--- Start EXTRACTED INFORMATION ---

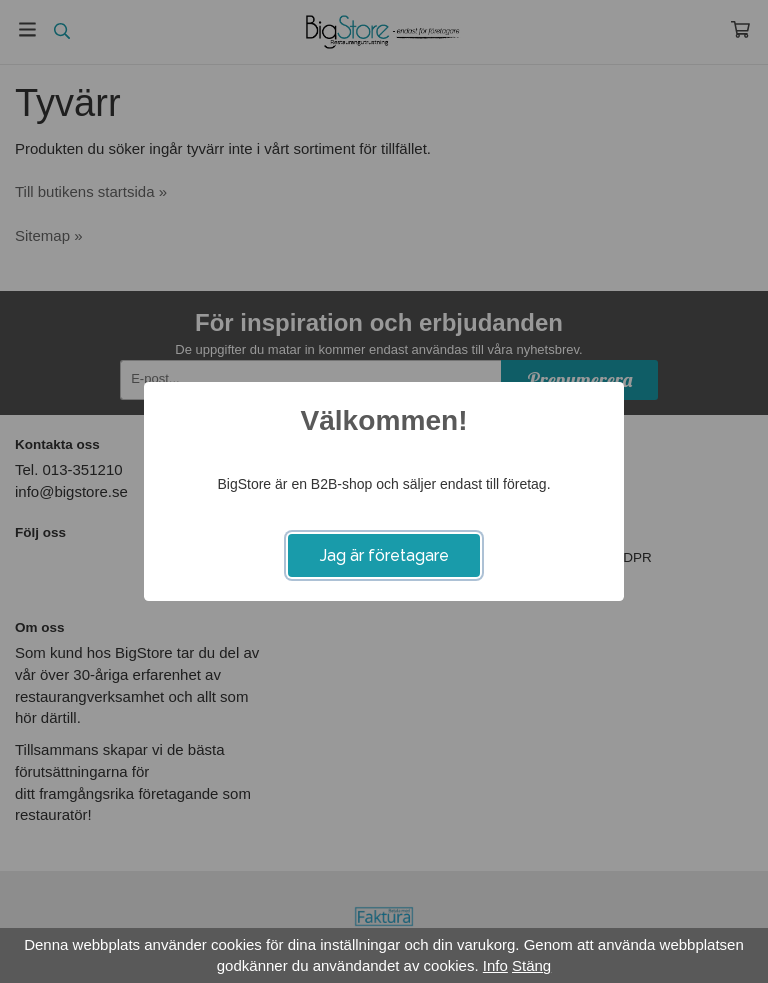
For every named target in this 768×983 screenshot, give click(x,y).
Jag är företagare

--- End EXTRACTED INFORMATION ---
--- Start EXTRACTED INFORMATION ---

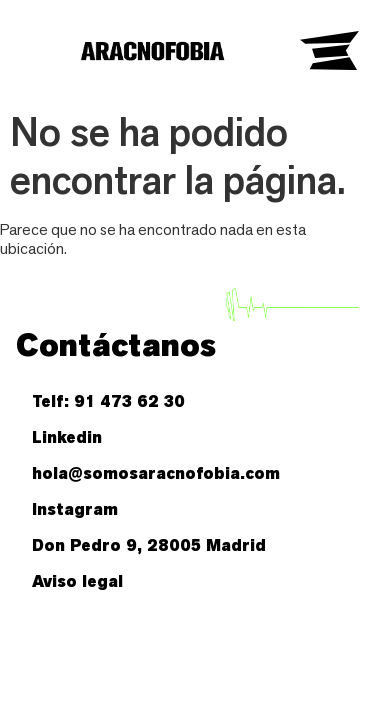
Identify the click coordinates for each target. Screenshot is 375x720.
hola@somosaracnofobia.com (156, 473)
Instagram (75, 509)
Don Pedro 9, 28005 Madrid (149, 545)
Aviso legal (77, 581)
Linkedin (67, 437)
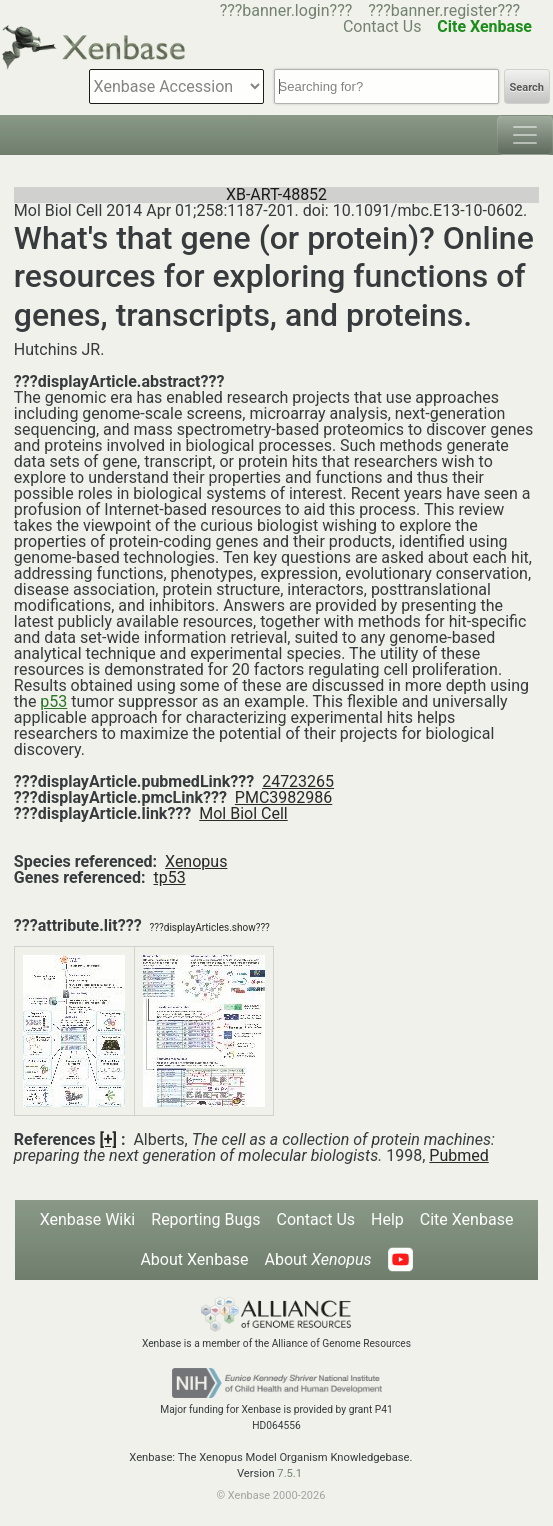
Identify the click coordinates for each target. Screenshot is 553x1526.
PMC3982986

--- End EXTRACTED INFORMATION ---

WHAT THE EXERCISE ASKS. Transcribe the rows verbatim, starting at the line containing "For every named" and ending at the line containing "Jag är företagare", with both of those lines included.

EXERCISE OUTPUT.
For every named target in this 768×983 screenshot, give click(x,y).
Jag är företagare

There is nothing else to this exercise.